Start of DATA RECORDS

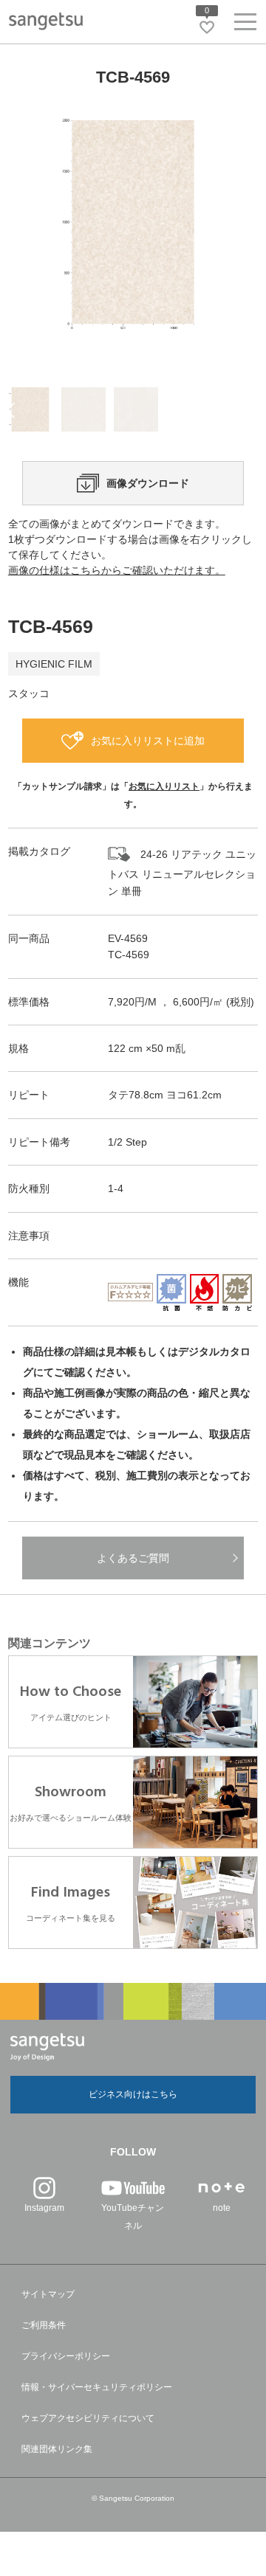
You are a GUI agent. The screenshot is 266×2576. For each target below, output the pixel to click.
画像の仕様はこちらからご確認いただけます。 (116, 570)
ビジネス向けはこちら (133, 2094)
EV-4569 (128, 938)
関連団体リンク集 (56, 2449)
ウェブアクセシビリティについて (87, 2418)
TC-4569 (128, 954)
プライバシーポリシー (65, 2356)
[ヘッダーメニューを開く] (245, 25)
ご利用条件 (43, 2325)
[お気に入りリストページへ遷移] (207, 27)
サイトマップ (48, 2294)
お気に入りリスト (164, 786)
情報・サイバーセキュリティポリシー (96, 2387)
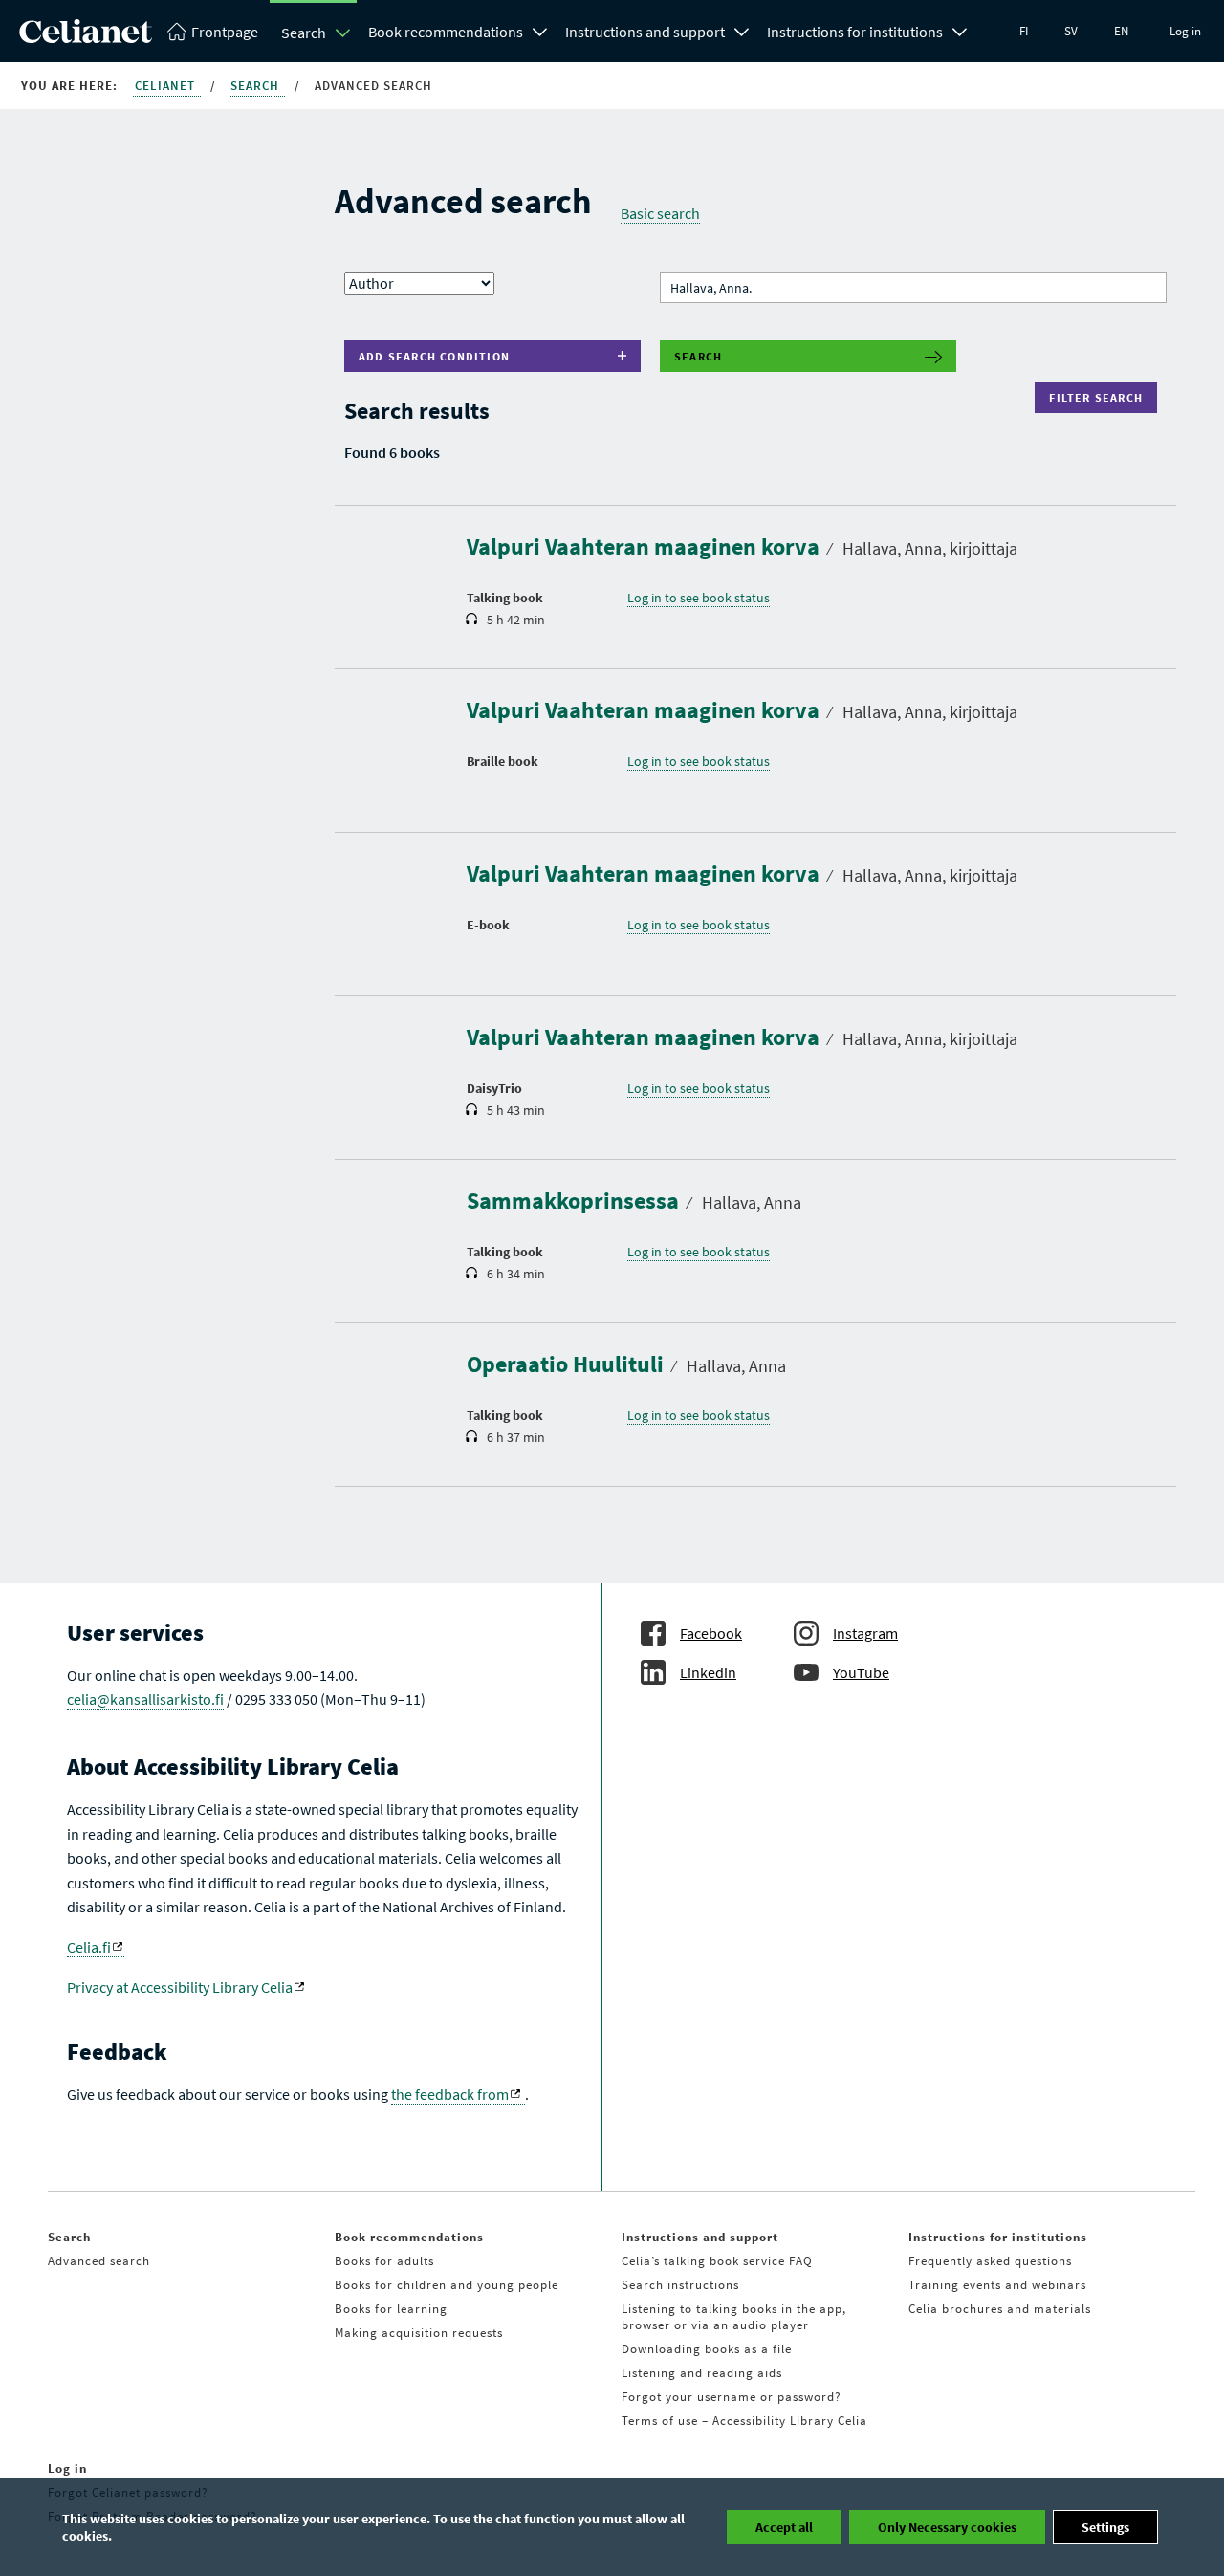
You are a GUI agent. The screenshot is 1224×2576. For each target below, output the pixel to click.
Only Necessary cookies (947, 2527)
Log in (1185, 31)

End of DATA RECORDS
Start of DATA RECORDS

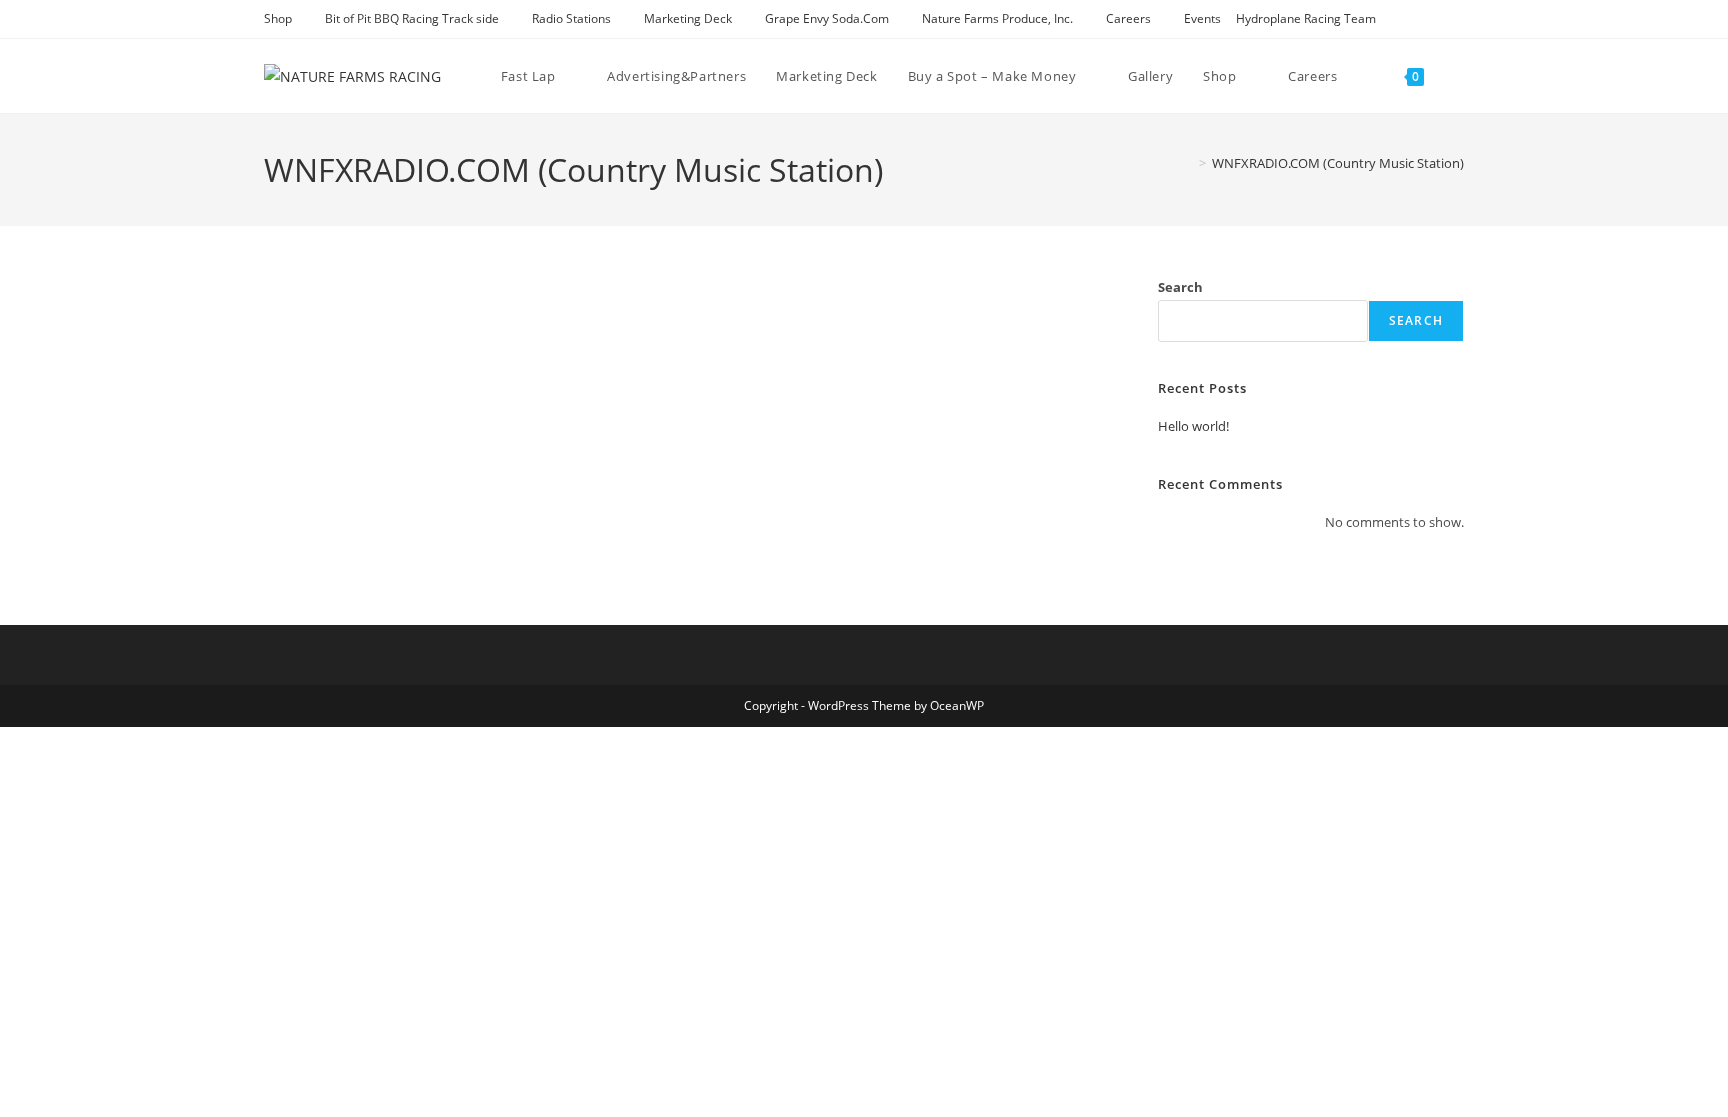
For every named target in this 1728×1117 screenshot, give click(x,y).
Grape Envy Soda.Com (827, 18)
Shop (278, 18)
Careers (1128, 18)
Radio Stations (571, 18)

End of DATA RECORDS
Start of DATA RECORDS

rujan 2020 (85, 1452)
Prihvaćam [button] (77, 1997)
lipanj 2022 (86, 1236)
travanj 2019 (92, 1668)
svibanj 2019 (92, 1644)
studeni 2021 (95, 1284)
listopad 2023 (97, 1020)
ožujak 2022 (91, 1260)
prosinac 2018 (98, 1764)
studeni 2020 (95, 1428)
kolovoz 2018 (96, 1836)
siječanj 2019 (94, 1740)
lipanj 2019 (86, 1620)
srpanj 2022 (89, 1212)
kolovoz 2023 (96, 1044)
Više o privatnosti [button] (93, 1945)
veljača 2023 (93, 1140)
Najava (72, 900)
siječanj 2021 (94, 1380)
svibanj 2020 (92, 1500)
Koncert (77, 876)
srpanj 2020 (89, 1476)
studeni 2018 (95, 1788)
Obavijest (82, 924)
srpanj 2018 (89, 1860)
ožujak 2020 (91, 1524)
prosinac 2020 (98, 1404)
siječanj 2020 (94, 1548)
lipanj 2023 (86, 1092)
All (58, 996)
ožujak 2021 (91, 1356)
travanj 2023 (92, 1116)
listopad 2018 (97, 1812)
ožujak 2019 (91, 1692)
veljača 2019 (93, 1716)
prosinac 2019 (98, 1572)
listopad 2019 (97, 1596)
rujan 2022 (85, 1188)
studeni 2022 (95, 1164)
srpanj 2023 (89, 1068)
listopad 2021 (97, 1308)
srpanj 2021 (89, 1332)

End of DATA RECORDS

ACTION ITEM:
Print, from the entries above, the line with "Više o privatnosti [button] (93, 1945)", the line with "srpanj 2021 (89, 1332)" and all lines between them, exactly and with nothing else.

SOLUTION FOR THIS EXERCISE:
Više o privatnosti [button] (93, 1945)
veljača 2023 (93, 1140)
Najava (72, 900)
siječanj 2021 (94, 1380)
svibanj 2020 (92, 1500)
Koncert (77, 876)
srpanj 2020 (89, 1476)
studeni 2018 (95, 1788)
Obavijest (82, 924)
srpanj 2018 (89, 1860)
ožujak 2020 (91, 1524)
prosinac 2020 (98, 1404)
siječanj 2020 (94, 1548)
lipanj 2023 (86, 1092)
All (58, 996)
ožujak 2021 (91, 1356)
travanj 2023 (92, 1116)
listopad 2018 (97, 1812)
ožujak 2019 (91, 1692)
veljača 2019 (93, 1716)
prosinac 2019 (98, 1572)
listopad 2019 (97, 1596)
rujan 2022 (85, 1188)
studeni 2022 (95, 1164)
srpanj 2023 (89, 1068)
listopad 2021 (97, 1308)
srpanj 2021 (89, 1332)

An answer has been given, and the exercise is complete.